Shark numbers decline sharply

Published: Friday, January 17, 2003 at 6:01 a.m.
Last Modified: Friday, January 17, 2003 at 12:30 a.m.
Shark populations in the northwest Atlantic Ocean have plunged by more than half since scientists began keeping careful track in 1986, with species such as the hammerhead and the great white falling more than 75 percent, researchers said.
Such an abrupt decline in the ocean's dominant hunters could substantially alter marine food chains in ways that are impossible to predict and might take decades to reverse, the researchers and other experts said.
The researchers, from Dalhousie University in Halifax, Nova Scotia, ascribed the drop to intensifying commercial and recreational fishing for sharks, which reproduce slowly compared with other oceanic fish. They are describing their findings today in the journal Science.
The Dalhousie researchers, led by Julia K. Baum, a doctoral candidate at the university, said similar declines had probably occurred elsewhere and that "pervasive overfishing of these species may initiate major ecological changes."
They said there was no evidence that the decline was the result of any natural cycle.

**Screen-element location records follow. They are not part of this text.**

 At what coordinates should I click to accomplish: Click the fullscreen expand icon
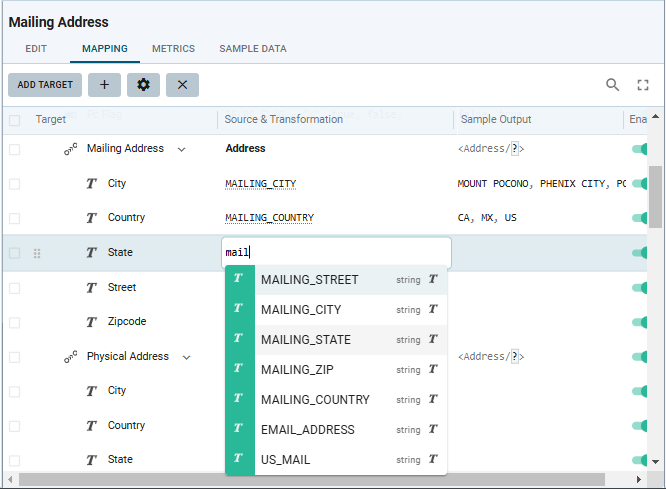[643, 85]
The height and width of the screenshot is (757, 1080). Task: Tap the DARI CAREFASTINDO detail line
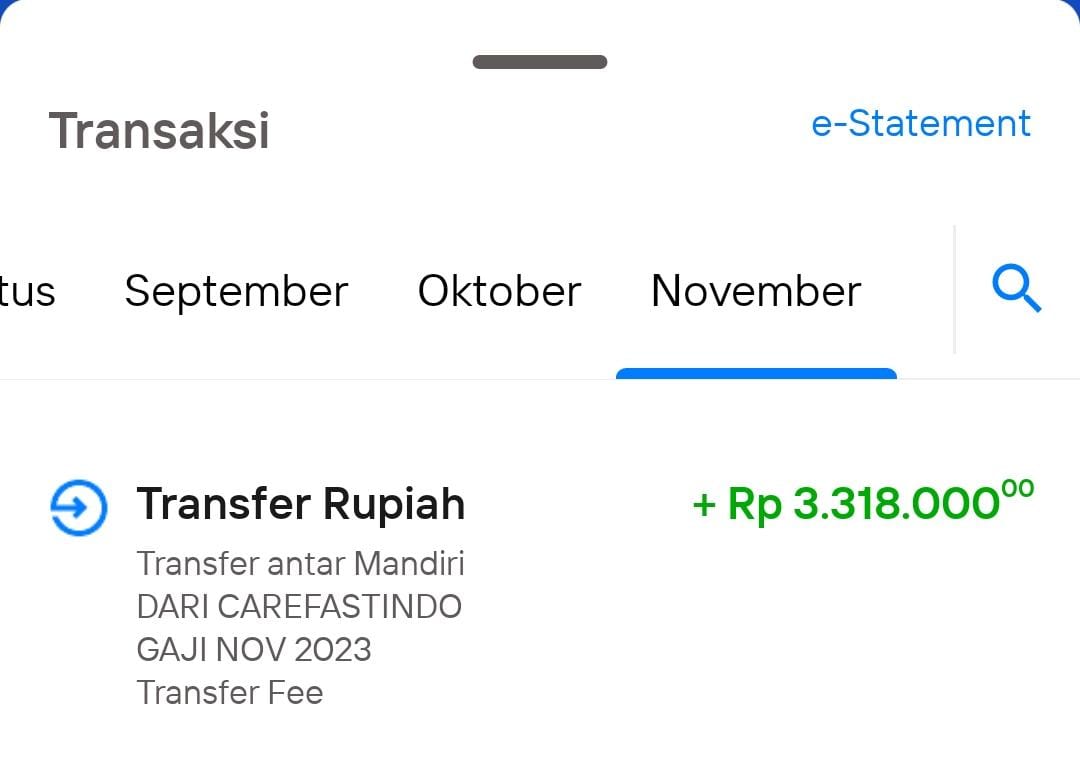click(299, 607)
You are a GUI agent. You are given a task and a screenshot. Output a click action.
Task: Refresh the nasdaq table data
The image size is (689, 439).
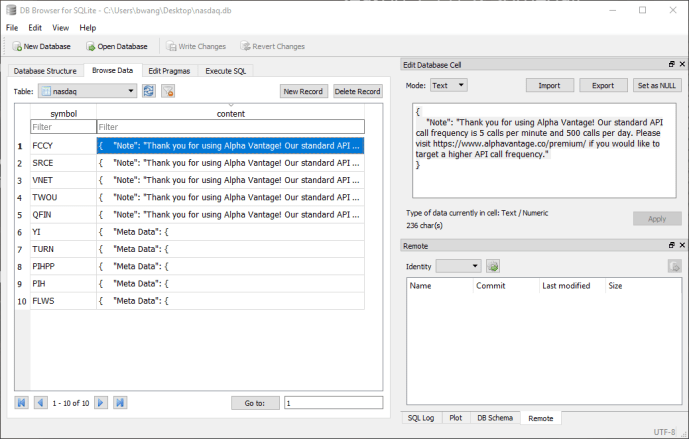[x=148, y=91]
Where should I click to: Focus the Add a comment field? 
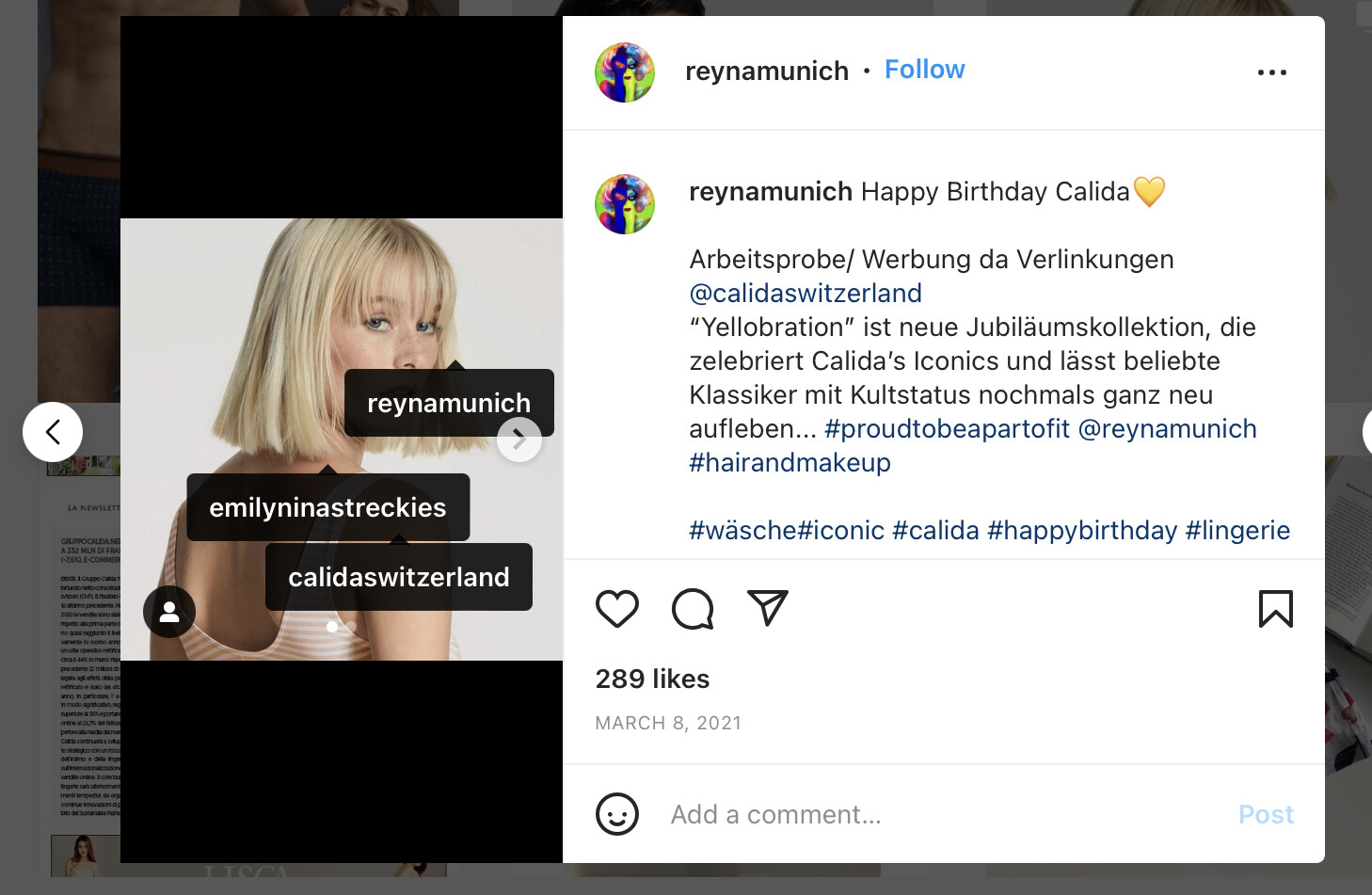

Other biologists had reported declines in particular coastal areas, but several experts not involved in the new study said the research provided the first detailed overview of an oceanwide decline with broad implications.
The effects on other marine life, shark prey and other predators, remain unknown, but could last for generations, experts said.
"It's a giant experiment, and we're not just playing in the laboratory here," said Dr. Robert E. Hueter, the director of the Center for Shark Research at the Mote Marine Laboratory in Sarasota. "We're playing with the future of our marine food resources."